Humains trop humains (II) : quand Israël fait preuve de générosité envers le Hamas, par Pierre Itshak Lurçat

hamas manif verte.jpeg« Un hôpital en Israël soigne la petite-fille du leader du Hamas ». L’information qui fait les titres des journaux israéliens ce matin sera peut-être reprise en page intérieure par certains médias internationaux, mais il est plus probable qu’elle passera à la trappe, comme tout ce qui tend à donner un visage humain aux dirigeants et à la société israélienne. Pourtant, plus encore qu’elle ne nous apprend sur la désinformation et le mensonge permanent des médias occidentaux concernant Israël, cette information doit nous faire réfléchir sur la psychologie de nos ennemis et sur l’asymétrie fondamentale du conflit qui nous oppose à nos voisins. Loin de vouloir faire l’éloge d’Israël, en « démontrant » une fois de plus combien nous sommes humains et nos ennemis inhumains, je prétends affirmer ici que notre humanité débordante est un défaut et une faille dans notre cuirasse, que nos ennemis savent exploiter pour nous affaiblir.

On ne sait pas encore qui a permis que la petite-fille du chef du Hamas soit traitée en Israël – est-ce la décision d’un officier de Tsahal sur le terrain, ou d’un haut-gradé, voire de l’échelon politique – mais une chose est certaine : cette décision repose sur un présupposé d’humanité, qui est totalement faux ! Elle fait l’hypothèse que nos ennemis sont des hommes comme nous et qu’en leur montrant un visage d’hommes, nous les inciterons à dévoiler eux aussi leur humanité. Or c’est, hélas, le contraire qui est vrai… Plus nous sommes enclins à faire preuve d’humanité avec eux, plus ils se jouent de nous et se montrent cruels. Cette vérité éternelle avait déjà été énoncée par nos Sages dans le Talmud : « Celui qui a pitié des méchants, finit par se montrer cruel envers les justes… »
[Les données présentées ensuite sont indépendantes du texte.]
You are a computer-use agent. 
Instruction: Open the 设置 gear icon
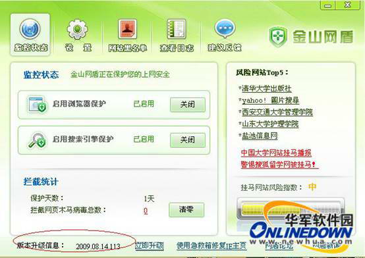[77, 30]
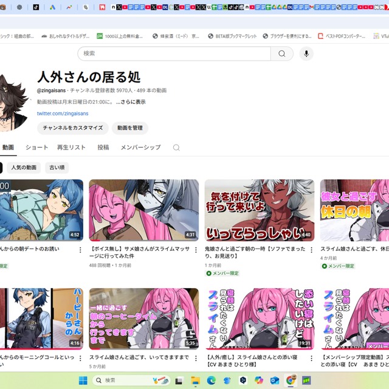Open three-dot menu for coffee time slime video
The image size is (389, 389).
point(196,358)
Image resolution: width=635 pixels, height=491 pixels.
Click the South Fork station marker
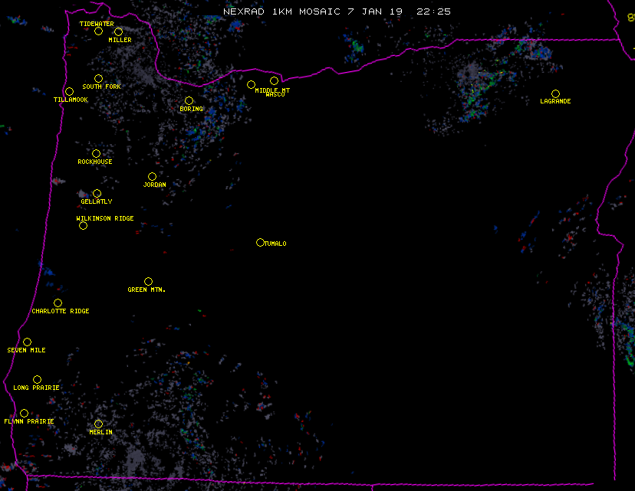coord(98,79)
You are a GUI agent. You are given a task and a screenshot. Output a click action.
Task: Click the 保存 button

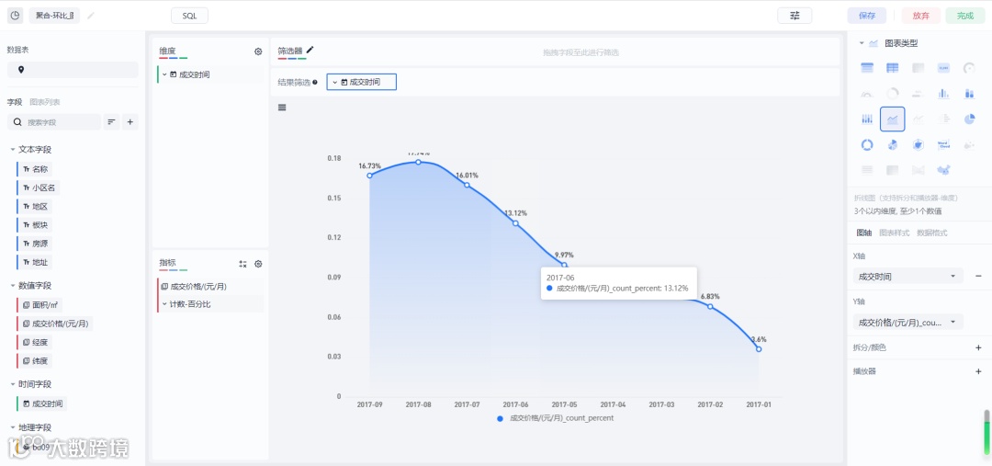(866, 16)
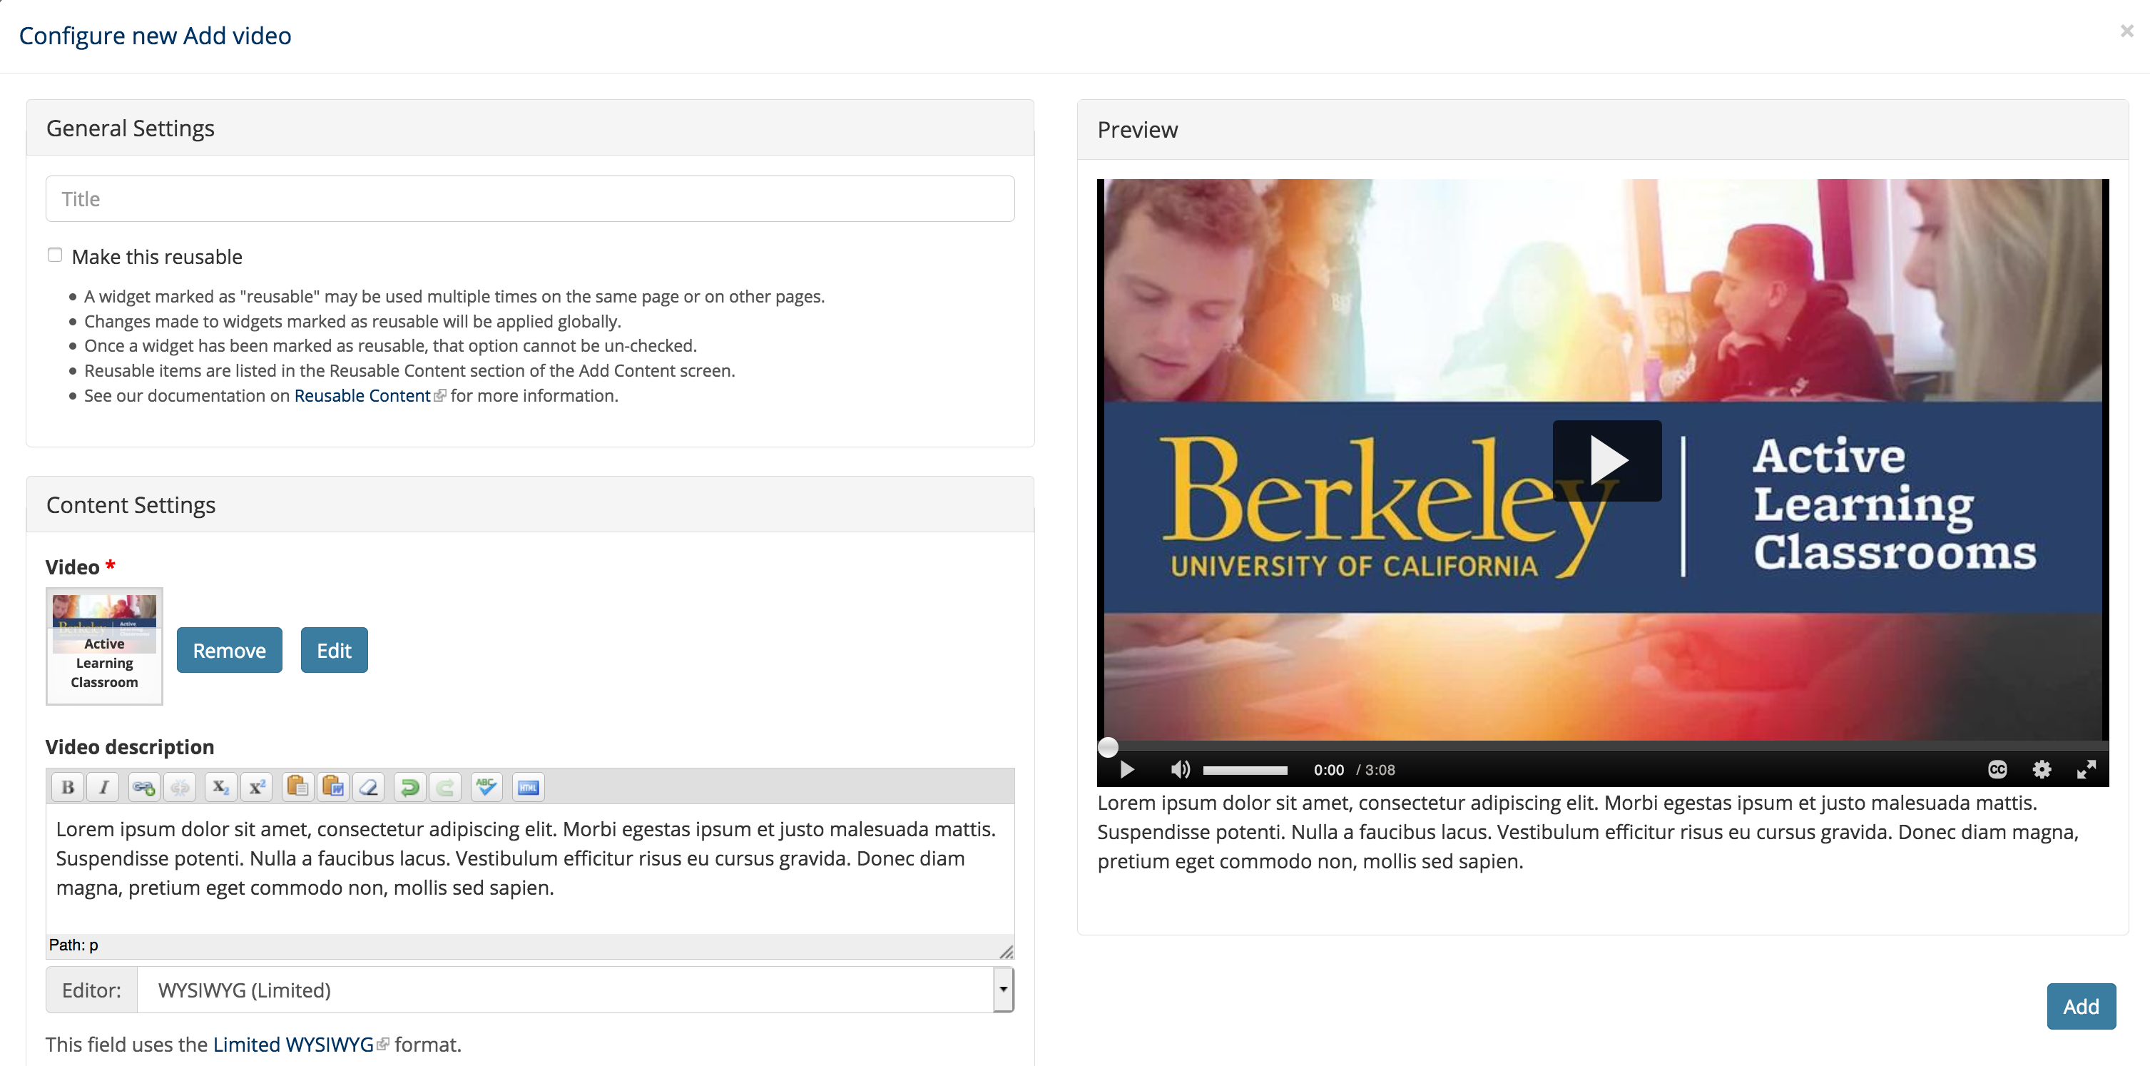Open the HTML source view
Screen dimensions: 2150x1066
pos(527,786)
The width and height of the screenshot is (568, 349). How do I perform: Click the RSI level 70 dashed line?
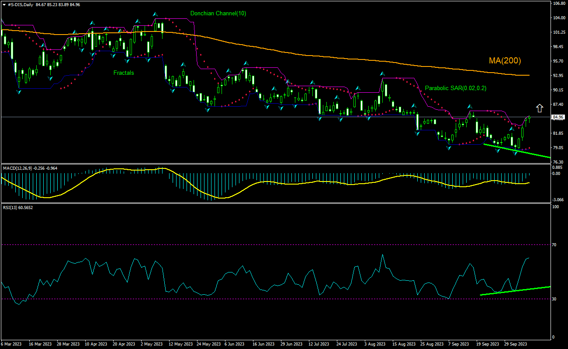(262, 244)
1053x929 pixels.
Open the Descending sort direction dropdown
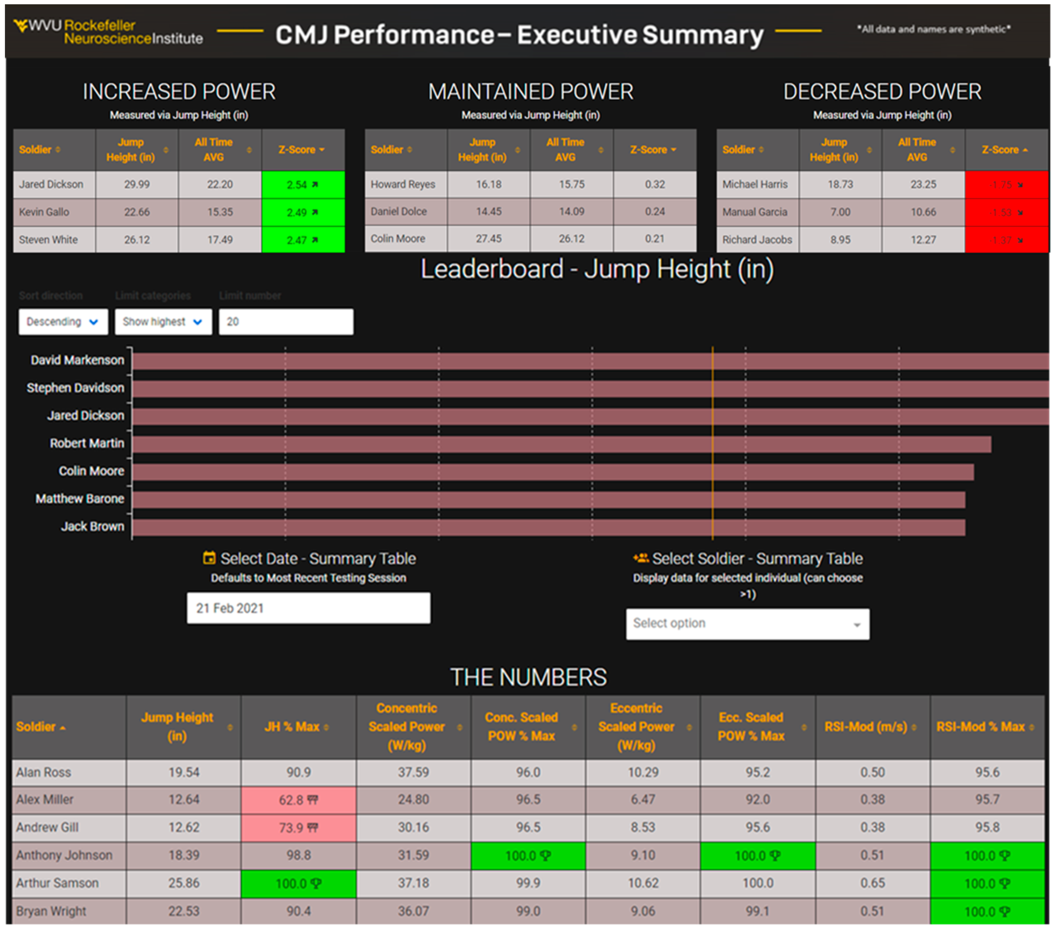(63, 322)
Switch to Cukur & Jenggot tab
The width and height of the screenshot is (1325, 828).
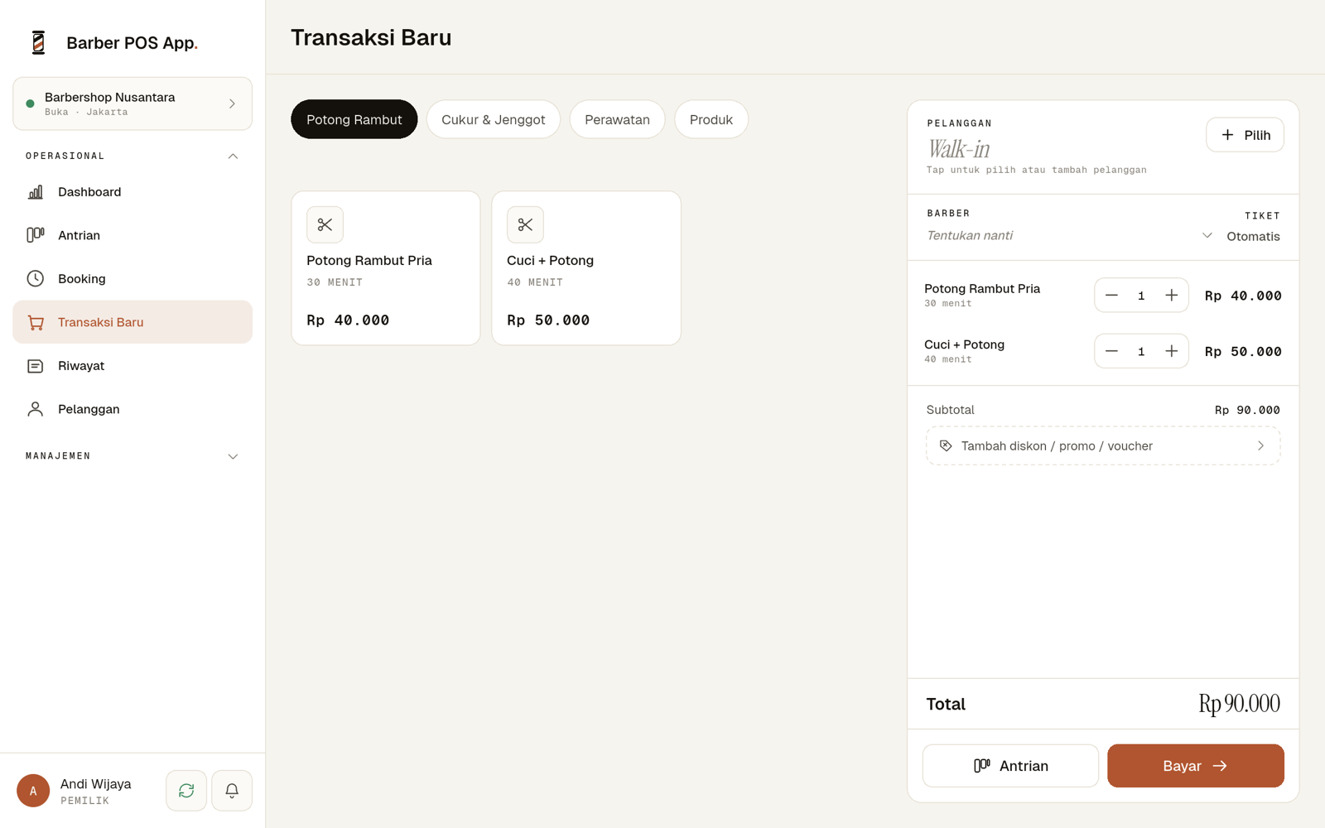click(x=494, y=119)
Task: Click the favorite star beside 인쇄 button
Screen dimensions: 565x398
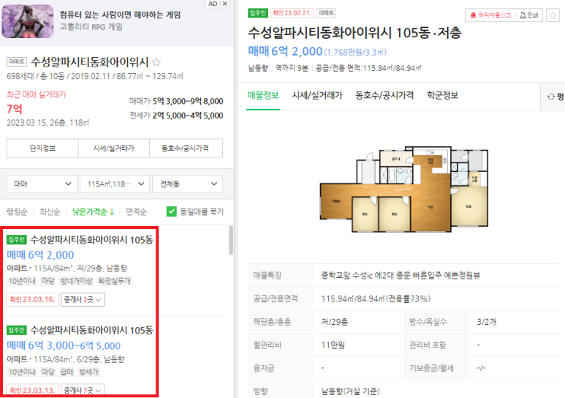Action: pyautogui.click(x=553, y=15)
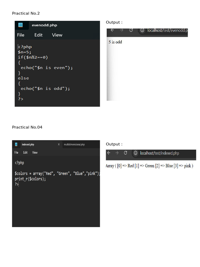Click the back arrow in the evenodd browser
The height and width of the screenshot is (267, 200).
click(x=112, y=30)
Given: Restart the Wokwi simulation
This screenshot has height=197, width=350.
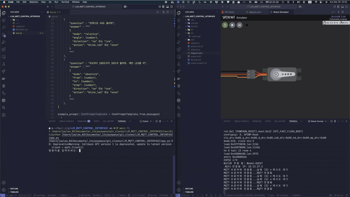Looking at the screenshot, I should 225,25.
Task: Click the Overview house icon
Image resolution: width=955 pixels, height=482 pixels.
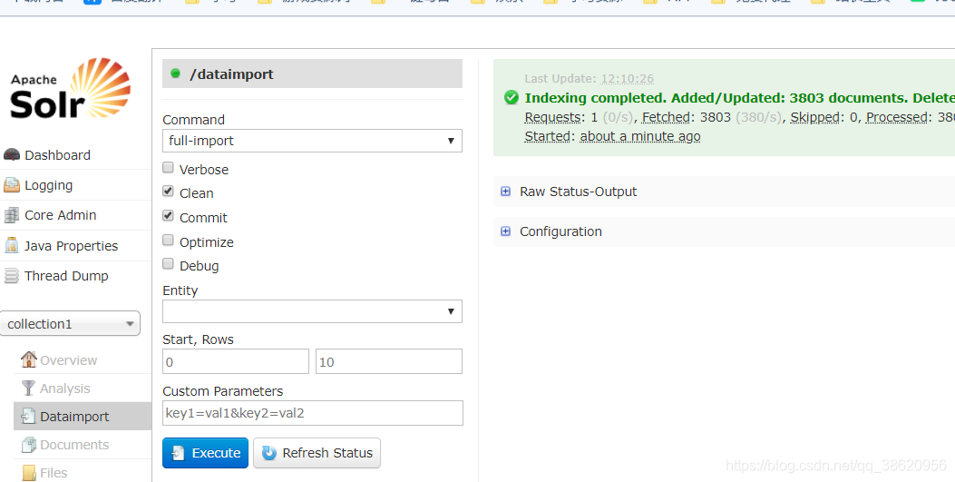Action: click(29, 360)
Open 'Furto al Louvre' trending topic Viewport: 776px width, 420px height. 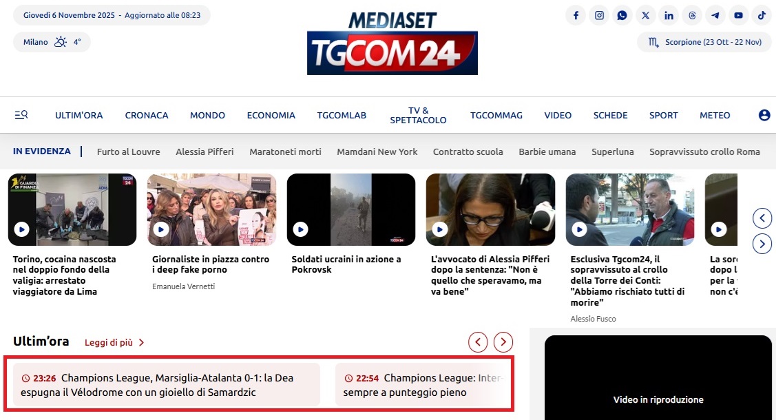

Le peuple qui vit à Sion a éprouvé dans sa chair la réalité tragique de cet adage, lorsque le gouvernement Sharon, voulant mettre fin à la « cruelle occupation  de Gaza », a fait preuve de l’inhumanité la plus flagrante envers les Justes qui peuplaient les yichouvim du Goush Katif. Dans un petit article écrit au lendemain du terrible attentat d’Itamar, j’écrivais ces lignes qui demeurent aussi actuelles aujourd’hui qu’hier : « Nos ennemis ne changeront pas. C’est donc à nous de changer ! Cessons de nous comporter en modèles d’humanisme, en agneaux dans un monde de loups. Devenons une fois pour toutes, comme l’exigeait Jabotinsky, une ‘race fière et cruelle’. Cessons de vouloir faire de Tsahal l’armée “la plus morale du monde” et contentons-nous d’en faire l’armée la plus efficace pour défendre notre pays contre ses ennemis ! »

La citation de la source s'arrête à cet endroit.